◆ Written task
Repeat the data word for word, starting at the line containing "Screen dimensions: 1532x871" and continuing through the end of the data, both ends included.

◆ Entries
○ ○ ○

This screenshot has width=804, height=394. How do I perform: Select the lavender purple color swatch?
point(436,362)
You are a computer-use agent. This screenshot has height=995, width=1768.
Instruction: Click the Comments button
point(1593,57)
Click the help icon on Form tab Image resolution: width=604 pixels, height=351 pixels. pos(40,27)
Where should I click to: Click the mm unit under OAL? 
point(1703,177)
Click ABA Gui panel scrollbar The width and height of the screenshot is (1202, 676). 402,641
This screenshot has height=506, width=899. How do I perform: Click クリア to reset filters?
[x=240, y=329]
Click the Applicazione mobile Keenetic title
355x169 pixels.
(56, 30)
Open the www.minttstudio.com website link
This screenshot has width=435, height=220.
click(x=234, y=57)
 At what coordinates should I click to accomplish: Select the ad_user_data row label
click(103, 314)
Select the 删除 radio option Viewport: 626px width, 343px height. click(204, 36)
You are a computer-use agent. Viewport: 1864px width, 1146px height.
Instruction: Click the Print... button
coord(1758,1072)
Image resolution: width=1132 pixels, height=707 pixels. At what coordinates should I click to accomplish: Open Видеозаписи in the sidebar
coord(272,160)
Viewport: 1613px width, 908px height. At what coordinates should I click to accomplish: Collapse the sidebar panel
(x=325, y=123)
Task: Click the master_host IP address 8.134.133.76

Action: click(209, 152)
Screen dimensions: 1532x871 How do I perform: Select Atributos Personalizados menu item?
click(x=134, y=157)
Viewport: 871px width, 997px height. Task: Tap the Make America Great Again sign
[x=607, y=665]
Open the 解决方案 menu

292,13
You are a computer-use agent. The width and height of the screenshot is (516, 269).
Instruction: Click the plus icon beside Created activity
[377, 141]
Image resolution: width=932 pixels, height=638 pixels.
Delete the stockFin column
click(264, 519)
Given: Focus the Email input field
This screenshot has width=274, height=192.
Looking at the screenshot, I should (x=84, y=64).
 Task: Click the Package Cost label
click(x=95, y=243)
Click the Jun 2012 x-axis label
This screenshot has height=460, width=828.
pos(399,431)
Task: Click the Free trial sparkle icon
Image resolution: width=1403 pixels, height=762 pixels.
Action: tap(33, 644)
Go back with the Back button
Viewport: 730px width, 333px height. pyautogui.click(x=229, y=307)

○ ○ ○

◆ Task output
Screen dimensions: 1532x871 How do I perform: Select Atributos Personalizados menu item?
click(x=134, y=157)
Viewport: 871px width, 997px height. Task: Tap the Make America Great Again sign
[x=607, y=665]
Open the 解决方案 menu

292,13
You are a computer-use agent. The width and height of the screenshot is (516, 269).
Instruction: Click the plus icon beside Created activity
[377, 141]
Image resolution: width=932 pixels, height=638 pixels.
Delete the stockFin column
click(264, 519)
Given: Focus the Email input field
This screenshot has width=274, height=192.
Looking at the screenshot, I should (x=84, y=64).
 Task: Click the Package Cost label
click(x=95, y=243)
Click the Jun 2012 x-axis label
This screenshot has height=460, width=828.
pos(399,431)
Task: Click the Free trial sparkle icon
Image resolution: width=1403 pixels, height=762 pixels.
Action: tap(33, 644)
Go back with the Back button
Viewport: 730px width, 333px height. pyautogui.click(x=229, y=307)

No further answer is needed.